Is there a connection between law and poetry? The anthology “Law and Poetry: Promises from the Preamble” suggests there is. The study of law and the study of poetry is essentially the study of language. Both disciplines communicate their meanings through carefully chosen words and both are creations of imagination that add form and structure to the realities of daily life (Eberle & Grossfeld, 2006). Poetry, like the law, reflects and can reshape the culture which surrounds it, while offering insight and understanding into the human experience (Id). We must understand each other before installing guidelines on how a society may thrive under a judicial system. Poetry allows the reader to step into the shoes of a judge, an attorney, a witness, or the accused.
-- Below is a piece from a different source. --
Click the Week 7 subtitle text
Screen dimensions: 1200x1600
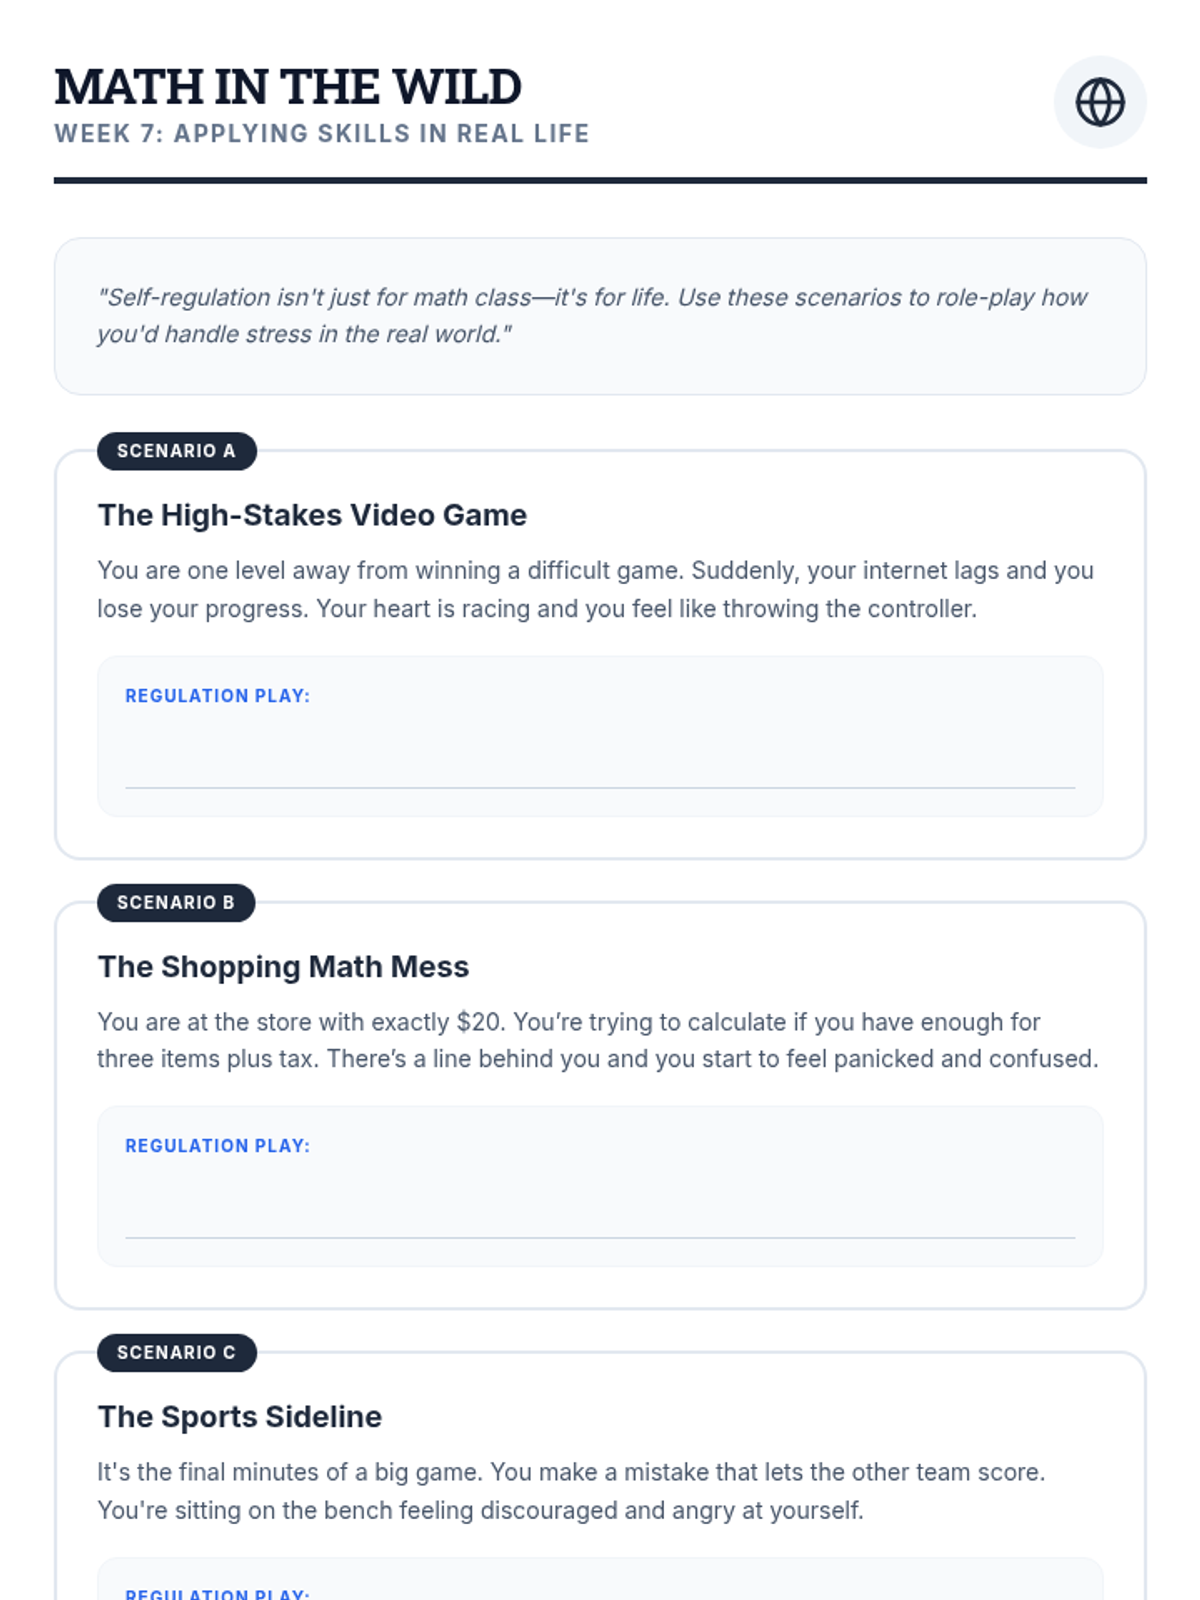(x=322, y=134)
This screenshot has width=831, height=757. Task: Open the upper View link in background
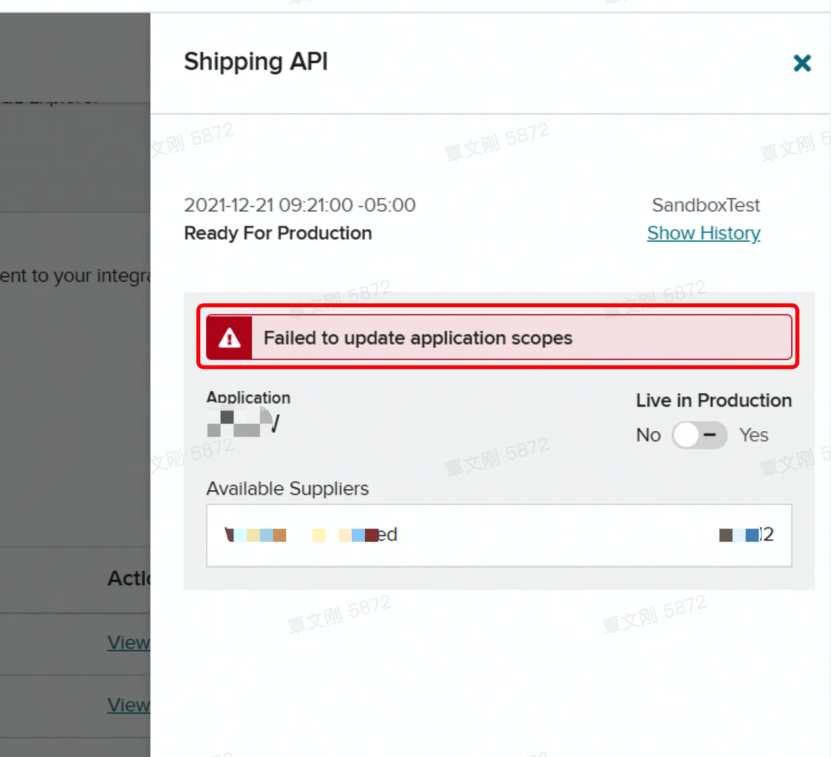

This anthology includes 56 poems – one
for each state, the District of Columbia, and five U.S. territories. In this
collection of poems, the authors challenge the language of the Preamble,
forcing the reader to consider how the shared human experience of opportunity
under the law can be achieved.
Offerings to an Ulcerated God
“Mrs. Lopez refuses to pay rent,
and we want her out,”
the landlord’s lawyer
said,
tugging at his law school
ring.
The judge called for an
interpreter,
but all the interpreters
were gone,
trafficking in Spanish
at the criminal session
on the second floor.
A volunteer stood up in the gallery.
Mrs. Lopez showed the
interpreter
a poker hand of snapshots,
the rat curled in a glue
trap
next to the refrigerator,
the water frozen in the
toilet,
a door without a doorknob.
(No rent for this. I know
the law
and I want to speak,
she whispered to the
interpreter).
“Tell her she has to pay
and she has ten days to
get out,”
the judge commanded, rose
so the rest of the
courtroom rose,
and left the bench.
Suddenly
the courtroom clattered
with the end of business:
the clerk of the court
gathered her files
and the bailiff went to
lunch.
Mrs. Lopez stood before
the bench,
still holding up her fan
of snapshots
like an offering this
ulcerated god
refused to taste,
while the interpreter
felt the burning
bubble in his throat
as he slowly turned to
face her.
-Martin Espada
Letters of Credit
He looks deeply into the mirror of his
children
but cannot see himself,
though he knows he is there,
somewhere in the depths.
They speak to him
with the greatest
politeness, and if there is affection
he feels it as the
slightest warm breeze in summer,
a hot dying breath of
presence, not of comfort.
He works their love like his job,
studying precedent
and applying law to fact,
to derive a holding, a balance
of truth, justice and
equity, completely anomalous
in the calculus of
emotion. Still there is a sense of obligation,
like throwing coins into
the tollbooth - regardless of whether
they hit, or bounce off
the rim and roll away, the debt is paid.
They are gone, glimpsed through
materializing letters
on the instant messaging
boards of computer screens,
or in the electronic
conversions of voices to ear, heard
like the ocean in shell:
false, imitative, distant and faint,
or like letters of credit,
carrying his value into the void
of commerce, of life, to
distant lands he will need see.
-Steven M. Richman
Have you
written poetry about or influenced by the law or your time in law school? Leave
it in the comments or send it to taylor.mace@msl.edu
to be featured on the blog.
-Taylor Mace
Eberle, Edward J. and Grossfeld, Bernhard (2006) “Law and Poetry,”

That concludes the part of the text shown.